■ DIRECTION A ■
In the rate-limiting text, which layer of the layered setup catches API-key theft?
■ DIRECTION B ■
Retype the rate-limiting text word for word, starting at "Per-key token bucket" and ending at "the same shard.".

■ DOCUMENT EXCERPT ■
Architecture diagram· Token bucket

Bucket refills at R tokens/sec, capped at B. Request consumes 1 token or is rejected.

Algorithm choice — pick by burst tolerance and storage cost.

Algorithm	Bursts	Accuracy	Cost
Token bucket	Yes (up to B)	Good	O(1) — two numbers per key
Leaky bucket	No — smooths to R/s	Exact rate	O(1) + optional queue
Fixed window	Up to 2B at edges	Poor	O(1) — one counter
Sliding log	Yes	Exact	O(requests in window)
Sliding counter	Yes	Very good	O(1) — two counters

How interviewers grade this

You name the algorithm (token bucket default) and the burst + sustained rate.
You list the identity axes you limit on (IP, API key, user, path).
You distinguish local (per-gateway) from global (cross-gateway) limiting.
You specify the response (429 with Retry-After; standardised headers like RateLimit-*).
You size the limiter storage (Redis ops/s, memory).

Variants

Per-key token bucket in Redis

INCR + EXPIRE per (identity, bucket) — one round-trip per request.

The default for authenticated APIs. Key = (api_key, bucket), Redis INCR returns the new count; compare to limit. Cluster keys by hash-tag so the same identity hits the same shard.

Pros

+Globally consistent
+Cheap per request (~1 ms Redis round-trip)
+Scales to millions of keys

Cons

−Redis is a dependency on the hot path
−Slight request-latency tax
−Hot keys (celebrity users) skew shards

Choose this variant when

Public APIs
Need cross-gateway consistency
Redis already on the stack

Local limit with periodic sync

Each gateway keeps its own counter; sync to shared store every N seconds.

Eliminates Redis round-trip per request. Accepts small over-limit windows (the sync interval). Fine for DDoS protection; unsafe for precise quotas.

Missing diagram: distributed-limiter

The regional variation: each region has its own bucket, usage streams to a central reconciler, and global quotas are enforced at billing time instead of on the hot path.

Pros

+Zero per-request external call
+Survives Redis outage
+Low latency tax

Cons

−Over-limit by up to (gateway count × local bucket) in worst case
−Not suitable for precise billing quotas

Choose this variant when

High-QPS edge
Approximation is acceptable
Need to survive limiter outage

Layered (edge + app + backend)

IP-level at CDN/edge, API-key at gateway, user-id at app.

Defence in depth. Each layer catches a different abuse class: CDN catches volumetric attacks, gateway catches API-key theft, app catches authenticated abuse.

Missing diagram: layered-rate-limit

A limit at only one layer is brittle. CDN alone misses authenticated abuse; gateway alone is bypassed by volumetric floods. Layer all three so failure at any single point leaves the rest enforcing.

Pros

+Multiple abuse classes covered
+Failure of one layer doesn't expose the system

Cons

−Operational complexity
−Must coordinate limits to avoid false positives

Choose this variant when

Production public APIs
Systems that have been abused once already

Worked example

Design: rate limits for a public REST API.

Layers:

1CDN: per-IP, 1000 req/min. Catches volumetric abuse before it hits origin. Cloudflare / CloudFront rules.
2API gateway: per-API-key, token bucket, burst=100, sustain=10/s (free tier); burst=1000, sustain=100/s (paid). Redis-backed with INCR + PEXPIRE.

■ AVAILABLE DATA ■
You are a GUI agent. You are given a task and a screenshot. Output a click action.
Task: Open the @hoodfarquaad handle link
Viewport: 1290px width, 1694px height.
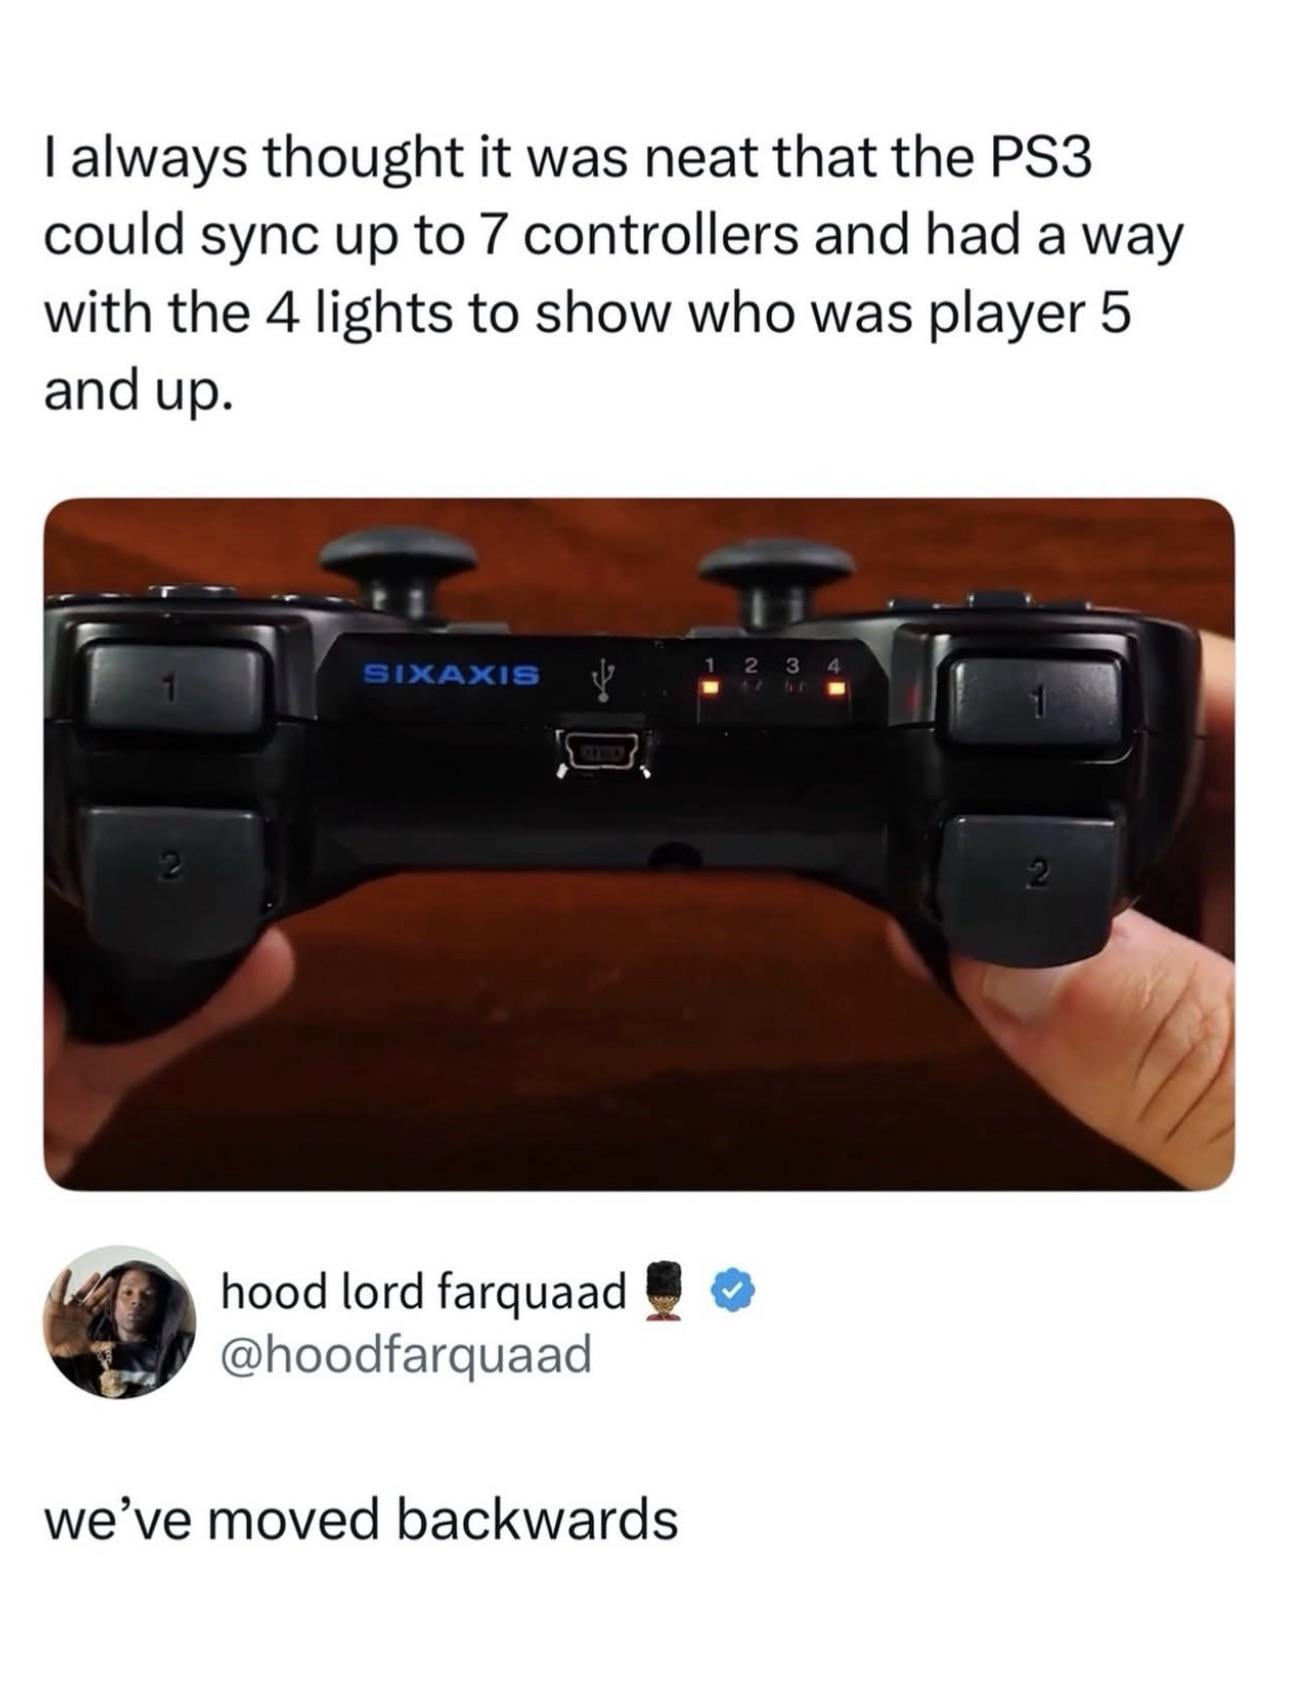[406, 1355]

■ EXERCISE SOLUTION A ■
The gateway.

■ EXERCISE SOLUTION B ■
Per-key token bucket in Redis

INCR + EXPIRE per (identity, bucket) — one round-trip per request.

The default for authenticated APIs. Key = (api_key, bucket), Redis INCR returns the new count; compare to limit. Cluster keys by hash-tag so the same identity hits the same shard.